Pro formas are the business plans of the real estate development world.

They give you a snap shot into the future given the data available and your sense of the current and future market.

When evaluating a potential development opportunity, you can’t get anywhere without making a sound case for your development to potential lenders, partners, and internally.

That sound case starts with and gets honed through building and understanding your pro forma.

Like any skill set, becoming proficient at modeling a pro forma takes time, trial and error, and patience (and plenty of frustration too). The larger a deal gets, typically the more detailed the pro forma gets. However, many times the mechanics and foundation of your pro forma will stay the same regardless of the deal size (i.e. money goes into a project, that money creates/improves something, money comes out).

Building and using a pro forma is certainly a skill set that’s important in the real estate game.  Like any skill set, baby steps can grow into walking, walking can turn into running, running can turn into sprinting.  At the same time, skill sets can be softened, forgotten, or even lost. So starting, maintaining, and/or improving one’s modeling skill set is always encouraged in my book.
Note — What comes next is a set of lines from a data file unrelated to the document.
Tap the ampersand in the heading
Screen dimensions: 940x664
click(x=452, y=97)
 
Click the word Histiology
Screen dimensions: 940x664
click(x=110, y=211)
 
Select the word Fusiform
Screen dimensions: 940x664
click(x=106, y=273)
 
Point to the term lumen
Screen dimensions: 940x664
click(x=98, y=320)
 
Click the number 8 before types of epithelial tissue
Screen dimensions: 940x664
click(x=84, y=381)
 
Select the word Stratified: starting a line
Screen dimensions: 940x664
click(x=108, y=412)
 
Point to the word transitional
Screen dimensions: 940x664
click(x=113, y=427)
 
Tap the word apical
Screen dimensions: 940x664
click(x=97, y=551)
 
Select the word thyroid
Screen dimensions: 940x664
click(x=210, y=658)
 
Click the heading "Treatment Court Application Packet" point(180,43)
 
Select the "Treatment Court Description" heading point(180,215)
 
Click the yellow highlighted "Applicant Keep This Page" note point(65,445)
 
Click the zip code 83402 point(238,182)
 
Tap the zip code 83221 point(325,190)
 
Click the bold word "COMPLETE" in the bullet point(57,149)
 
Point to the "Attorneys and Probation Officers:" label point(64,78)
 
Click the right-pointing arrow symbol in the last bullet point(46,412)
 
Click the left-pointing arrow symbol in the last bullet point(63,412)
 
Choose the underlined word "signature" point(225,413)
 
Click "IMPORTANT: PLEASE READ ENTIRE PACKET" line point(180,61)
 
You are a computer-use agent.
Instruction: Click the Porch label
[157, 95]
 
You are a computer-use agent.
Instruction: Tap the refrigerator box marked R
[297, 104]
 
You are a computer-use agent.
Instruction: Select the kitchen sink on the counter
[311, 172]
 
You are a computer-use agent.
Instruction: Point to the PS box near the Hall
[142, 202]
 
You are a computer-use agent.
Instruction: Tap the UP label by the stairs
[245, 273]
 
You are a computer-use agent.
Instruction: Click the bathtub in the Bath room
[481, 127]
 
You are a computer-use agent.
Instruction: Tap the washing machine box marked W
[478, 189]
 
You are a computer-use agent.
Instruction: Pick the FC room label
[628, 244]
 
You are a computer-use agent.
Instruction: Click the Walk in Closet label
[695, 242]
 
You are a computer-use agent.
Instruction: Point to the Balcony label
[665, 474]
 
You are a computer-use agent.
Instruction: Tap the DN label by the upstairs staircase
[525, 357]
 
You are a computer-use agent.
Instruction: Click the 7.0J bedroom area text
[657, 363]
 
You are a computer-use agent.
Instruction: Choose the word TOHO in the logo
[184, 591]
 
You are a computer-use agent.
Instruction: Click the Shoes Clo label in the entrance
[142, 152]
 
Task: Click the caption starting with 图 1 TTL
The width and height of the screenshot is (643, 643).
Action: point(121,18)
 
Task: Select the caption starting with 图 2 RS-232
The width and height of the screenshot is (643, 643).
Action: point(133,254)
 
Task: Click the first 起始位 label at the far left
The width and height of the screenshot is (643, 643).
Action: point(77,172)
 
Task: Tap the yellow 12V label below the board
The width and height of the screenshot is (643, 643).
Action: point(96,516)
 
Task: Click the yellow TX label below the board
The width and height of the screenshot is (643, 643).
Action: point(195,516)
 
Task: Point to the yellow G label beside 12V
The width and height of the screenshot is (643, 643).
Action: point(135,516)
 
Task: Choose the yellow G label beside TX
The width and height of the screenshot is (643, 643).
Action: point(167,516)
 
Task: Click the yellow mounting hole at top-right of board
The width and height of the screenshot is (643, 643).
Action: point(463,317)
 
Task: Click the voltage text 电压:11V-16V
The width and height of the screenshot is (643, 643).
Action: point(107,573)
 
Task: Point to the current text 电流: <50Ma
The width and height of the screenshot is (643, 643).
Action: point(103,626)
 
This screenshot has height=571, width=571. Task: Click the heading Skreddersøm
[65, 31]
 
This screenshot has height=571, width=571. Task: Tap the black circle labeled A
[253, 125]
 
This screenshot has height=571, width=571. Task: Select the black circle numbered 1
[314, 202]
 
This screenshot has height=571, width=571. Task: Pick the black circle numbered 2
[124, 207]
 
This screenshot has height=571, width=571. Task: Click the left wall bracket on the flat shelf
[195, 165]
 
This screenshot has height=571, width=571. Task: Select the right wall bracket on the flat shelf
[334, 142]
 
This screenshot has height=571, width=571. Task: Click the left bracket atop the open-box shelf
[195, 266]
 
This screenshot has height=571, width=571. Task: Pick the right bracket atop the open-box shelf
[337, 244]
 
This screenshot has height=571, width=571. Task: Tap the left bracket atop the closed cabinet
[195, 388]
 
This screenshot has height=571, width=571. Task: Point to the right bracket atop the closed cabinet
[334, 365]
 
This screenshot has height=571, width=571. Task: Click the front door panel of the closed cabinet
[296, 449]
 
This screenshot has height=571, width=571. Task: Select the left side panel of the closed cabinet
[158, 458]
There are many strategies and techniques one can adopt to quickly improve and/or learn.  Here are a few I think are the most effective:

Build from Scratch on a Real Deal

I’m a huge fan of not reinventing any wheel you can.  Yet building a pro forma from scratch can be a valuable undertaking that could pay dividends in the future.

Motivation tends to be lower for fictitious projects. So pick out a project that could turn into a real deal. Maybe it’s a vacant lot down the street that you’ve always wanted to develop. Maybe there’s an underperforming multifamily property close by that could use a facelift.

Regardless of the property or deal, the point is to sit down and start.

It is scary to sit down with a blank spreadsheet and have to plan out how to build a fully functioning pro forma.  Like any epic saga one is about to embark on, a sense of nervousness always surrounds this stage because of the anticipation of changes, adjustments, and dead-ends likely to occur.  Yet for the time invested, I believe it’s worth it to try.

Bedtime Reading

There are plenty of great books out there on structuring real estate deals. While not always as enthralling as a great novel, a little bedtime reading on the subject could go a long way to forming your approach to pro forma building.

A close friend recently reintroduced me to audio books for daily commutes. I’ve been amazed at how much I can get through during a short car ride (repeated daily).  The same can be true for breaking off a large, dense book on structuring real estate deals.

Mirror an Existing Pro Forma

If you have access to a spare laptop or PC, this can be a useful technique for learning how to model a specific deal.  Try lining up an example pro forma you admire and build it over again in a new spreadsheet.  Keep the screens side by side so you can quickly review the formulas and inputs from the existing pro forma.  Then input them line by line into the fresh spreadsheet.

It’s a slow process. However the work put in to picking up the structure and specific modeling techniques will likely stay with you as you take on new deals.

There’s no silver bullet for picking up new pro forma skills. Patience and time are your best bets for growing or maintaining them. While the above strategies can be tedious, cumbersome, and time-intensive, I’m sure they’ll be worth the investment.